An interesting aside: I made many of my best foodie friends through Weibo, where I regularly write about and discuss food. These friends have become my “teachers”, as well as “informers” on rare and artisanal ingredients. I remember writing about nian gao (glutinous rice cake) on Weibo two years ago and receiving a response from a man. His village in Hainan would harvest sugar cane just for making this Chinese New Year snack, he told me. They would press sugar cane, collect the juice and boil it until it caramelised. He gave me his village’s recipe, and the nian gao I made from it was far more fragrant and robust in flavour than others.
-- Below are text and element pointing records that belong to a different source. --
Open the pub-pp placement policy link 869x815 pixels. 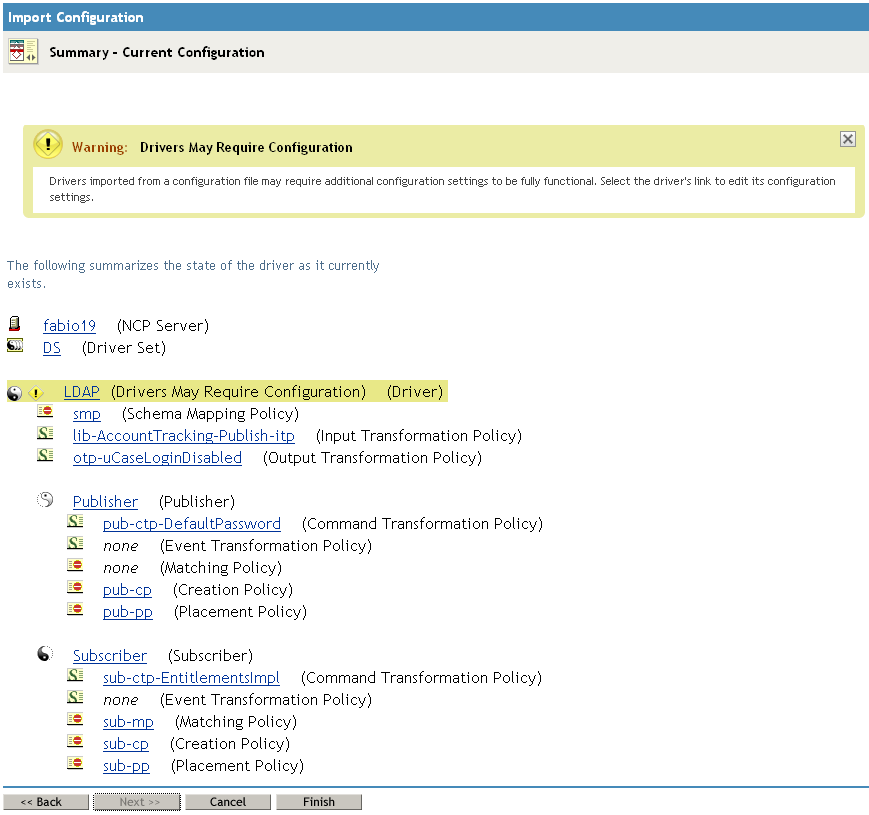[127, 612]
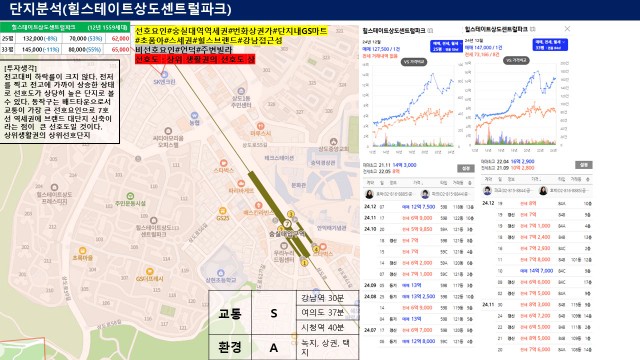Image resolution: width=640 pixels, height=360 pixels.
Task: Select the 주민운동시설 green map marker
Action: click(130, 196)
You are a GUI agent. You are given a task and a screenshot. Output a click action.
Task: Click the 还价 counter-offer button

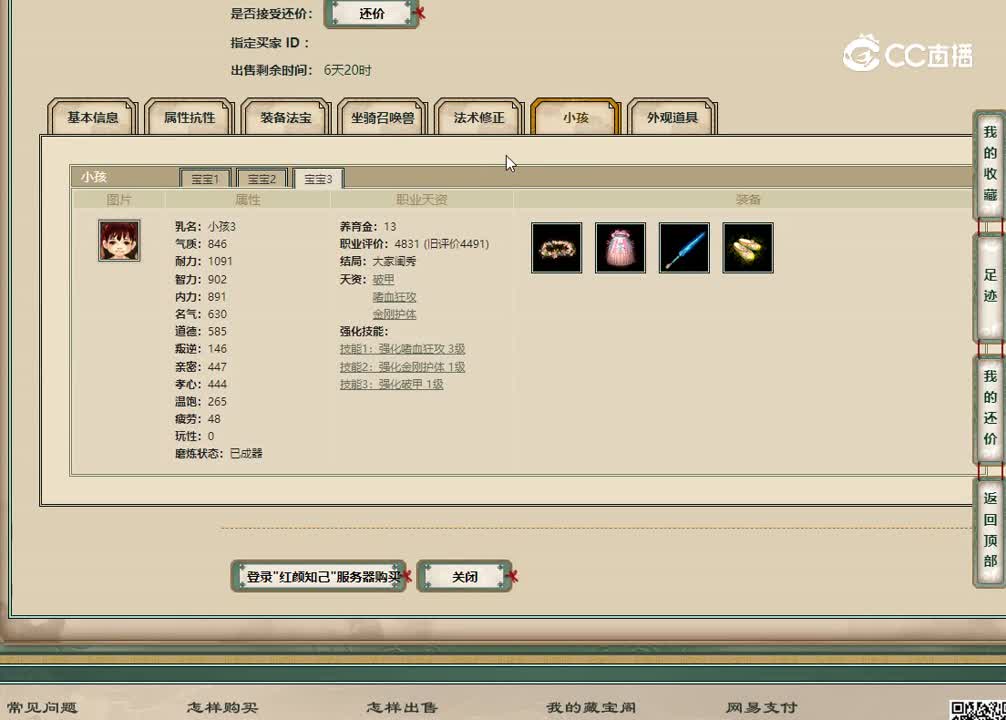[x=370, y=15]
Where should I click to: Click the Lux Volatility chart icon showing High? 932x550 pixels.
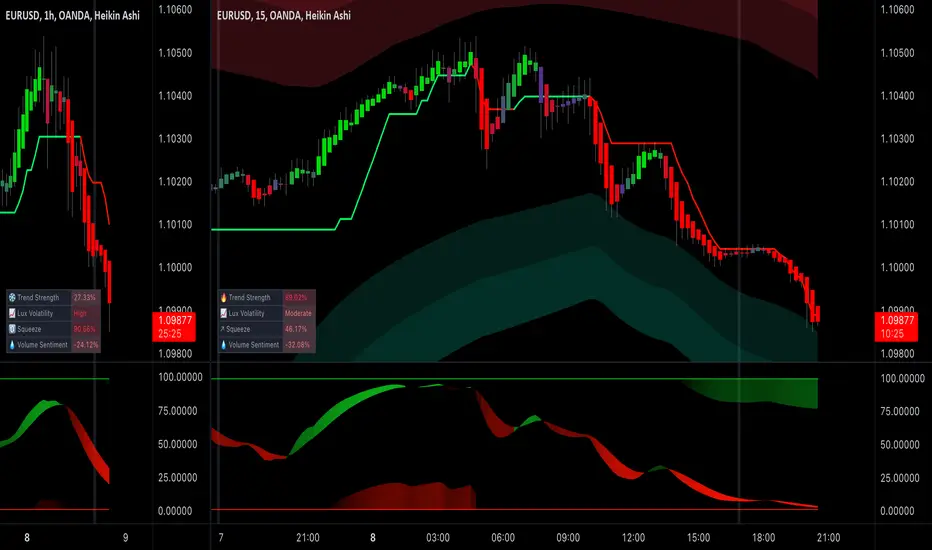[12, 313]
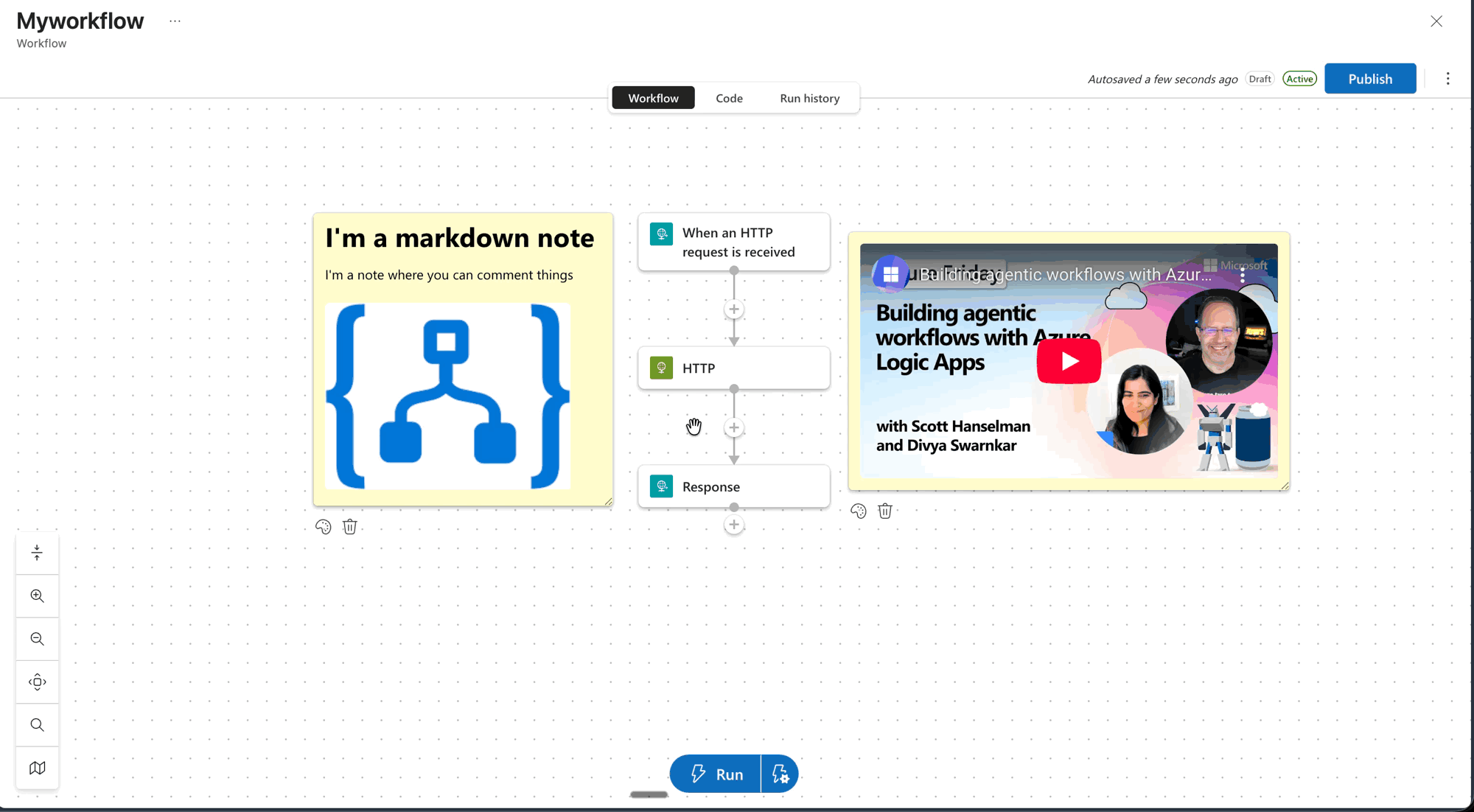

It’s a cliche, but, when it comes to food, it’s the thought that counts – sincere thoughts, kind intentions and the effort invested. I remember my amah collecting orange and tangerine peels after the Chinese New Year festivities and even from our daily meals. She would wash, dry and set them aside. The peels were “too young and too citrusy to eat”, she used to say, so she boiled them and kept the water for the final rinse of my bed linens and bath towels. “The scent will help you sleep,” she said.
Aromatherapy before it became trendy? Indeed.